-- Opening Marker --

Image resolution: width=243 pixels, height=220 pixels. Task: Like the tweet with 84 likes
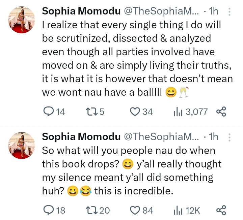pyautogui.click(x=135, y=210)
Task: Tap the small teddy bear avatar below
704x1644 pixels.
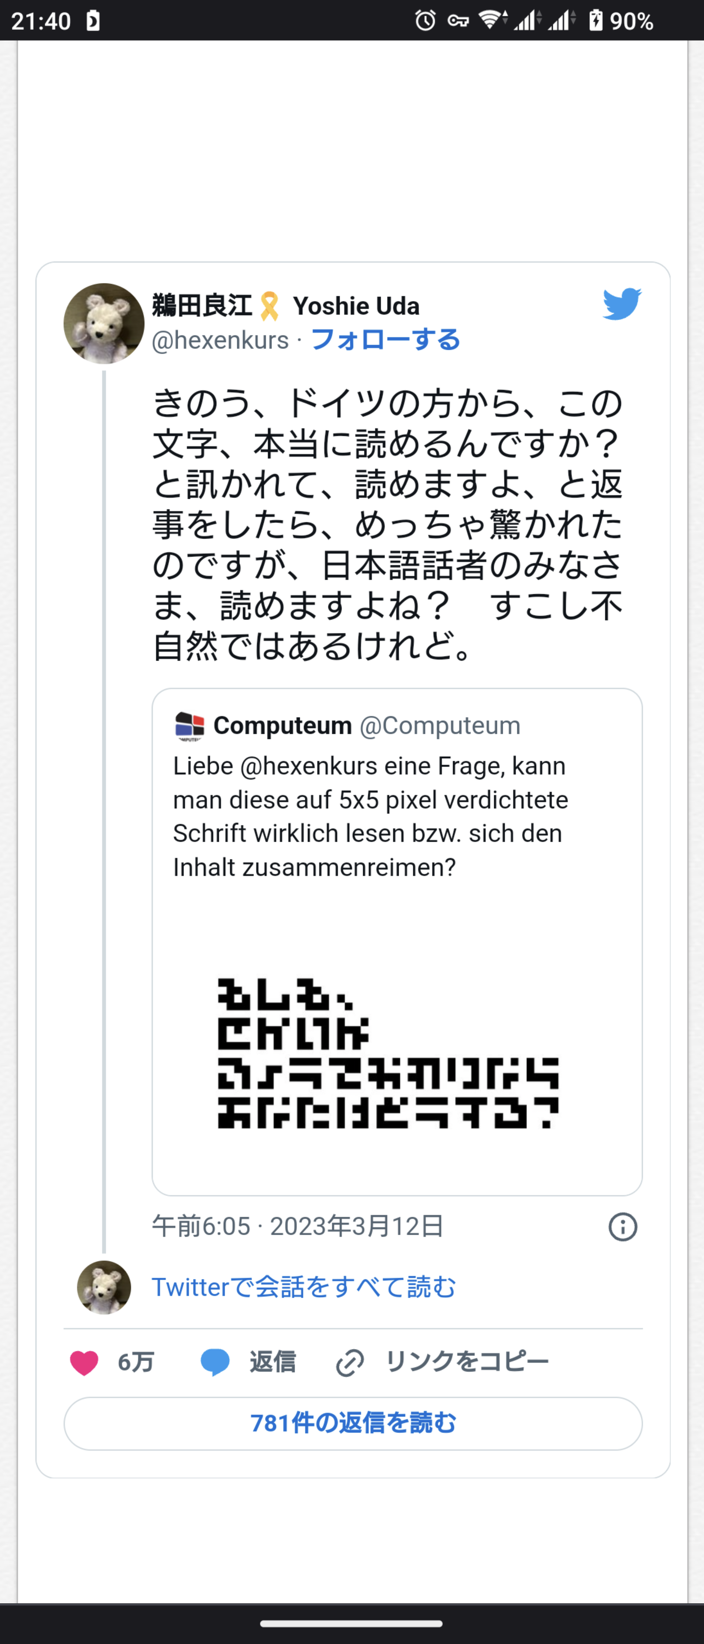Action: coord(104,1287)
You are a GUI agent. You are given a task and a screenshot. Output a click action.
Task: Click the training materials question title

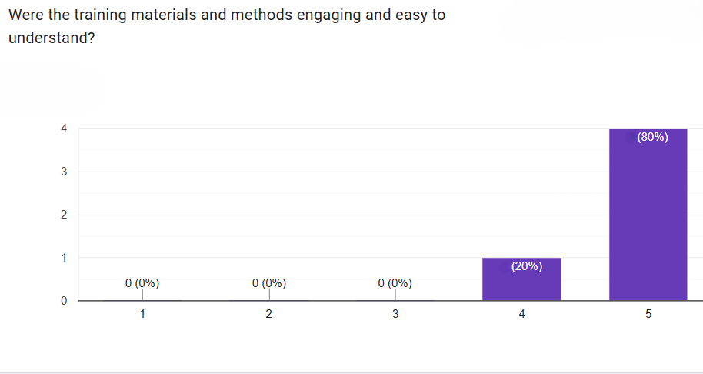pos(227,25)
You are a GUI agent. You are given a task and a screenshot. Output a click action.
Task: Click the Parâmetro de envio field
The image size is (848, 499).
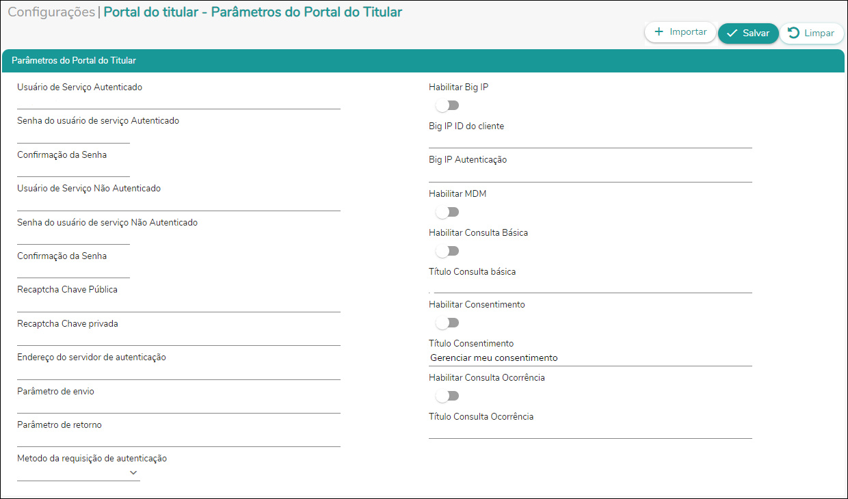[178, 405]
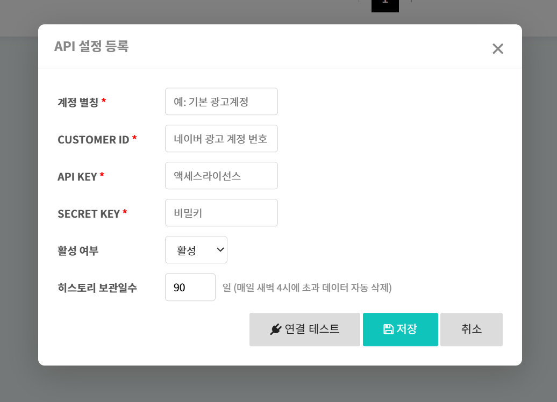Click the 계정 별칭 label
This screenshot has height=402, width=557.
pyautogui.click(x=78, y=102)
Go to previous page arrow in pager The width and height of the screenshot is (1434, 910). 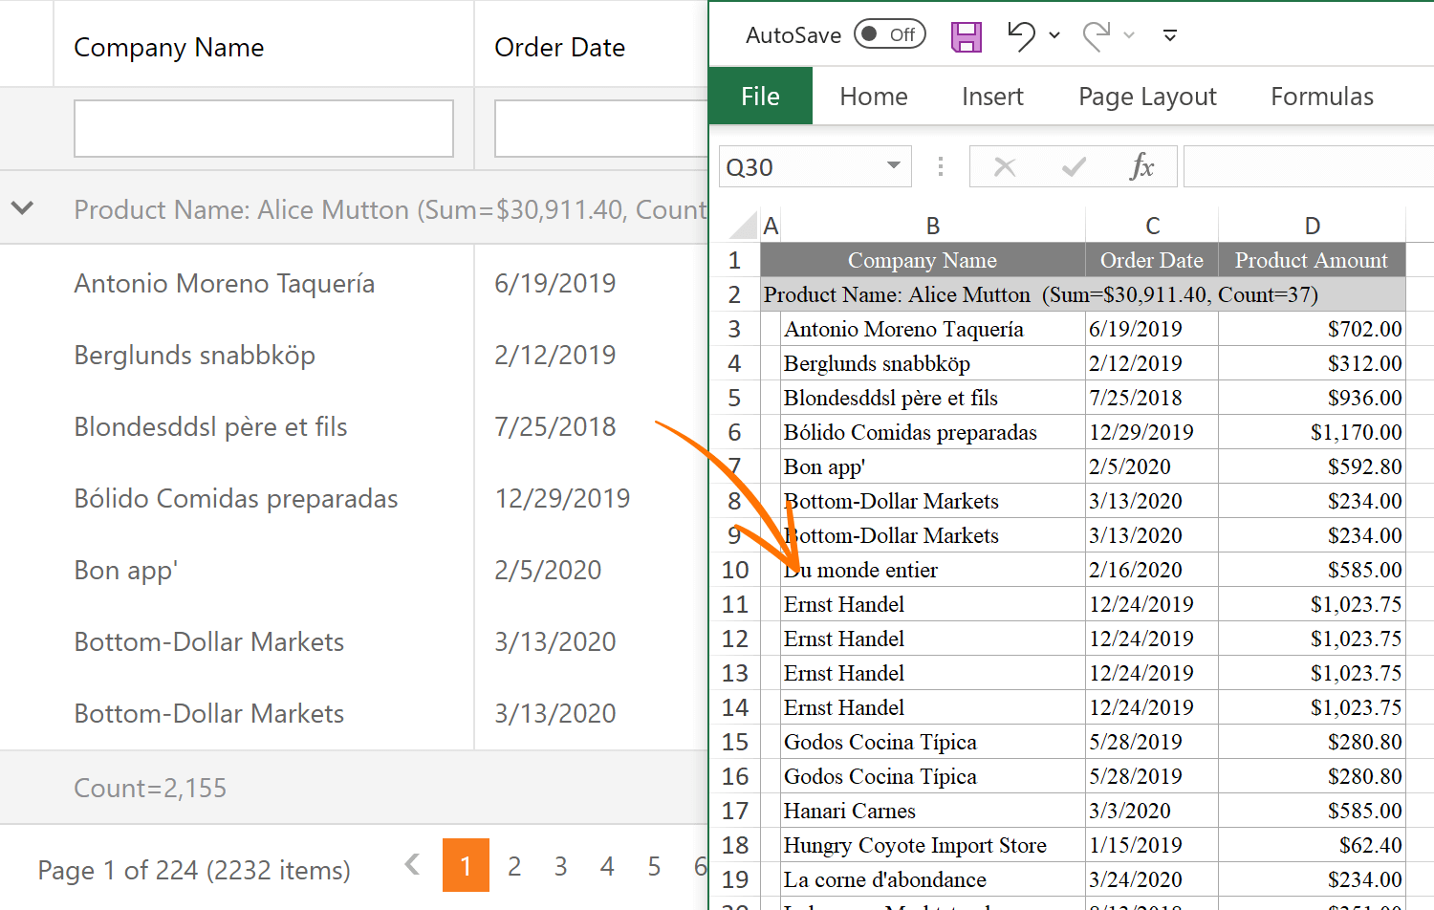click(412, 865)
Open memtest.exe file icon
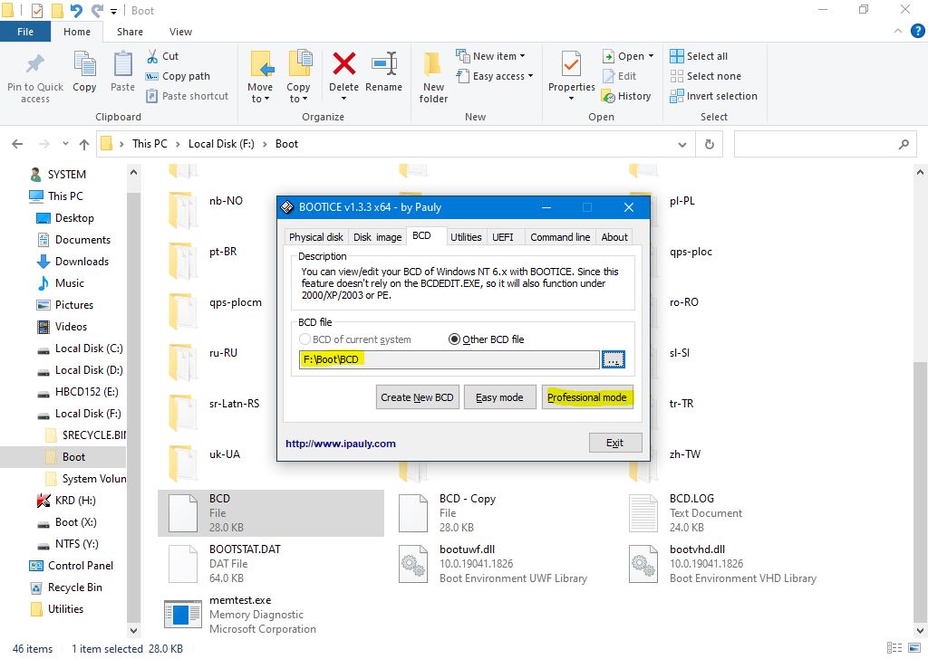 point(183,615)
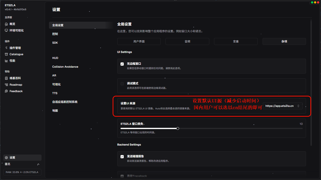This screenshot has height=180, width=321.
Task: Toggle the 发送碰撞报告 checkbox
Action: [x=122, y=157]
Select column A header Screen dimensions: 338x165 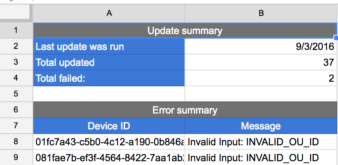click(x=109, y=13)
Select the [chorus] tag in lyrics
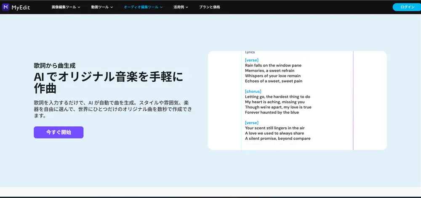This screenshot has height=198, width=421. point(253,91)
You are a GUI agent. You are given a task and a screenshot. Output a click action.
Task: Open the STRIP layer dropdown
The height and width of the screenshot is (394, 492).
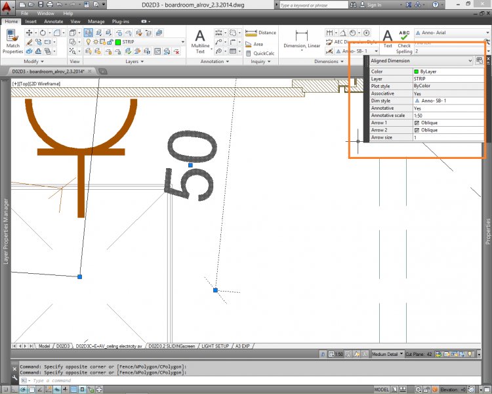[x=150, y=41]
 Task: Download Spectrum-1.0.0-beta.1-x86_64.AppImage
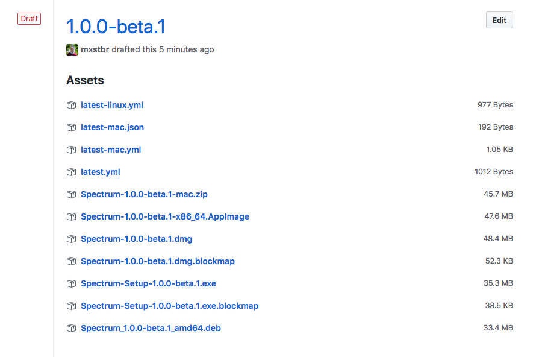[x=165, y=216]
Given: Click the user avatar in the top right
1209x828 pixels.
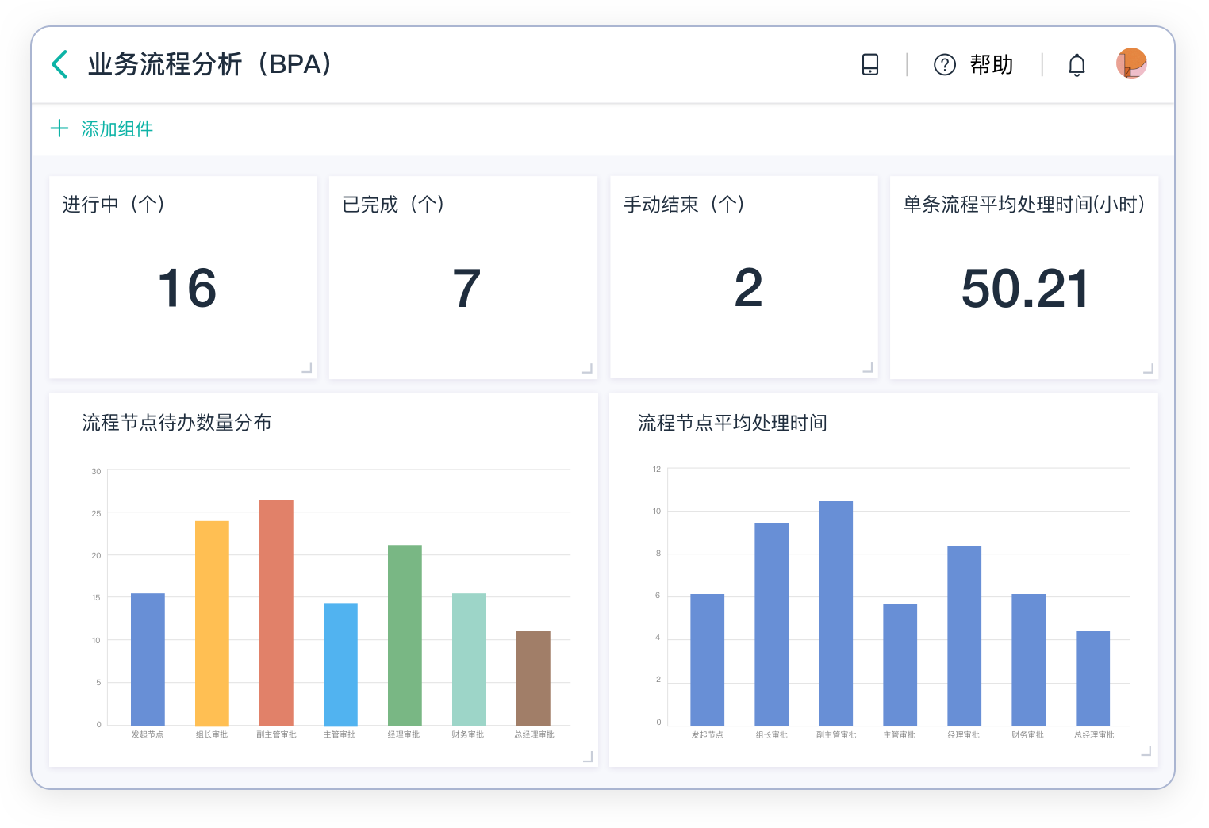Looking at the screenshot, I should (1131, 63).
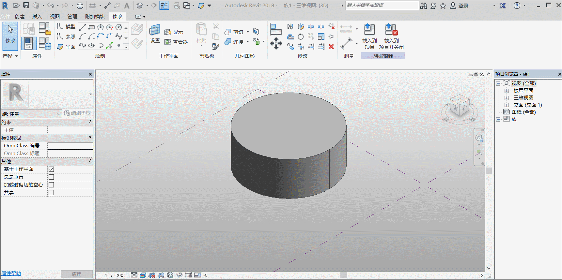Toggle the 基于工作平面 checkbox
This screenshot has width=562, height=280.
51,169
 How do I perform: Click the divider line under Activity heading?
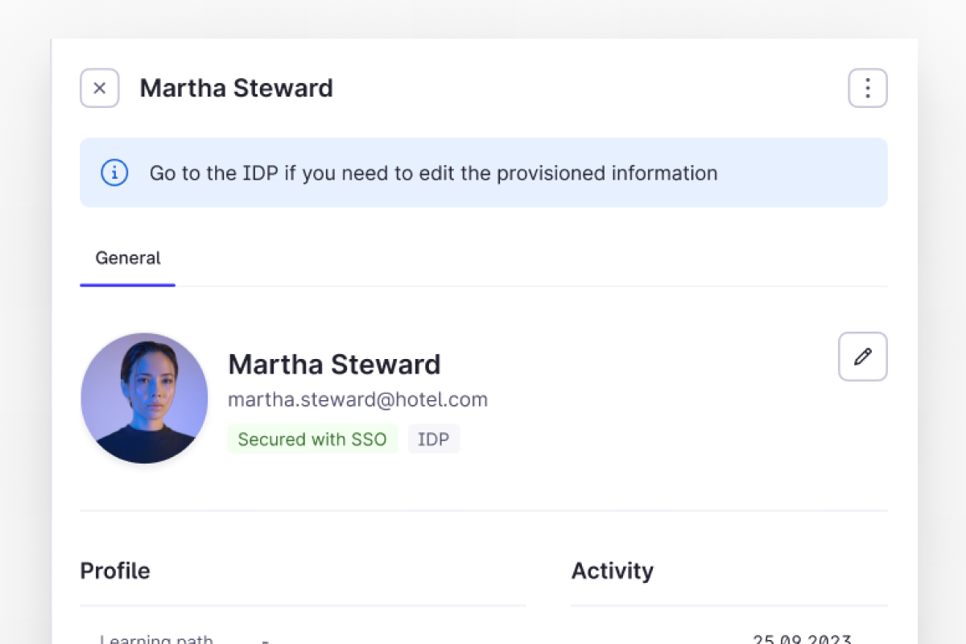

-- Closing Marker --

EXERCISE BRIEF = What is the number of lines in the entries that include the string "avatar"? Reply with that number alone.

WORKED SOLUTION = 2